Born in Brussels in 1823, the Belgian painter Alfred Stevens moved to Paris in the 1840s. This painting is representative of the early part of his career, when he was keen to represent the squalor of the time in realist paintings.
This Parisian street is the setting for an urban drama. Soldiers lead a mother and her ragged children away to prison for the crime of vagrancy. An elegant woman is trying to intercede with the soldiers, while an old, invalid workman has already given up. The attempt is doomed to failure as shown by the soldier's gesture of refusal. A similar scene can be found in Victor Hugo's Things Seen.
On the long grey wall, posters referring to property sales ("sale by auction") and the pleasures of high society ("ball"), contrast with the poverty described in the painting. The different social groups who occupy the same urban space find themselves side by side here in a moving composition, and the role of the State, purely repressive, does not come out well.

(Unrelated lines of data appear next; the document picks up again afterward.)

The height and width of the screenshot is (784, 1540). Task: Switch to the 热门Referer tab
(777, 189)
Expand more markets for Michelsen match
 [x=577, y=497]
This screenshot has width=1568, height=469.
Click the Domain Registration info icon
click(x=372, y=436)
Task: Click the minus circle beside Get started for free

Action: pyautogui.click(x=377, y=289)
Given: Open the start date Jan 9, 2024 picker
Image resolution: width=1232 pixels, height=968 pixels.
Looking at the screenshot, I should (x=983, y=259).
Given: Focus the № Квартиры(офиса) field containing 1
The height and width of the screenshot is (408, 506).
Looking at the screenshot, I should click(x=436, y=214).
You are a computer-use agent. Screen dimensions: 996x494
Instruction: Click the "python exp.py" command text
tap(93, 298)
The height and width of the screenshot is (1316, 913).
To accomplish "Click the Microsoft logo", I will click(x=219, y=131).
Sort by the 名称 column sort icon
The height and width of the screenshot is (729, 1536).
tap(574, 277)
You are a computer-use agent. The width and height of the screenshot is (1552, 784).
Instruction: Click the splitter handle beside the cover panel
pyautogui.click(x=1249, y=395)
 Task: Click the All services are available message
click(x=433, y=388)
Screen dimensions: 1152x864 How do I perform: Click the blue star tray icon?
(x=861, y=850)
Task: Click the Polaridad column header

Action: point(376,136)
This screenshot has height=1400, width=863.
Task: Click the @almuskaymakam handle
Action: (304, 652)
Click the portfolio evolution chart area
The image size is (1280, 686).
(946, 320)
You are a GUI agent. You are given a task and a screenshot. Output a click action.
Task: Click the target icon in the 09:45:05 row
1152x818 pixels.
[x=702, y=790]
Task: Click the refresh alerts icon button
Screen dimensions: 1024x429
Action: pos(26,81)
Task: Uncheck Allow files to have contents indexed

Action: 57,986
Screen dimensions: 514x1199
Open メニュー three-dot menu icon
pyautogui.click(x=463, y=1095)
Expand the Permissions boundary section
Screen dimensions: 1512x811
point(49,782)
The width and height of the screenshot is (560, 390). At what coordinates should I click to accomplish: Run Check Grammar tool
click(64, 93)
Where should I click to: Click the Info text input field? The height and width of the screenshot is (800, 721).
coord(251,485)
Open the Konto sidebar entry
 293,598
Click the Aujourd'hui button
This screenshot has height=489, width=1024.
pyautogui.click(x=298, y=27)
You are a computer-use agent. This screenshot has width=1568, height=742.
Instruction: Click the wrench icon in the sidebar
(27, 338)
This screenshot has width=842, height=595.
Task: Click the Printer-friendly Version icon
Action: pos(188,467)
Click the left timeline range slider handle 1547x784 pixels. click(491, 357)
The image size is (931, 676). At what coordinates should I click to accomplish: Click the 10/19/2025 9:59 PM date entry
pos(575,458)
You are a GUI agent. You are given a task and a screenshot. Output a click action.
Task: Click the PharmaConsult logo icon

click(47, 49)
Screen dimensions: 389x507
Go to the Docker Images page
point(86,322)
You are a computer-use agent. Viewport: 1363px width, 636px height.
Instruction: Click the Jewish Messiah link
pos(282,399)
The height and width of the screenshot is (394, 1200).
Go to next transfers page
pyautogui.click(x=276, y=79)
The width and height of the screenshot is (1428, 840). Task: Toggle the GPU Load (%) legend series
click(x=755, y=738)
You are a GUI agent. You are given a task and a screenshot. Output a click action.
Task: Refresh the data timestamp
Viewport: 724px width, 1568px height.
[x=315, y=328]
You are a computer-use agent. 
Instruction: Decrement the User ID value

Stevens' objective was to denounce the poor living conditions in the towns and the cruel treatment meted out to those who lived there. The message struck a chord with Napoleon III who, on seeing this painting at the 1855 Universal Exhibition, supposedly said: "That will not happen again". As a consequence of this, the Emperor ordered that any vagrants should henceforth be taken to the Conciergerie, not on foot, but hidden away in a closed carriage.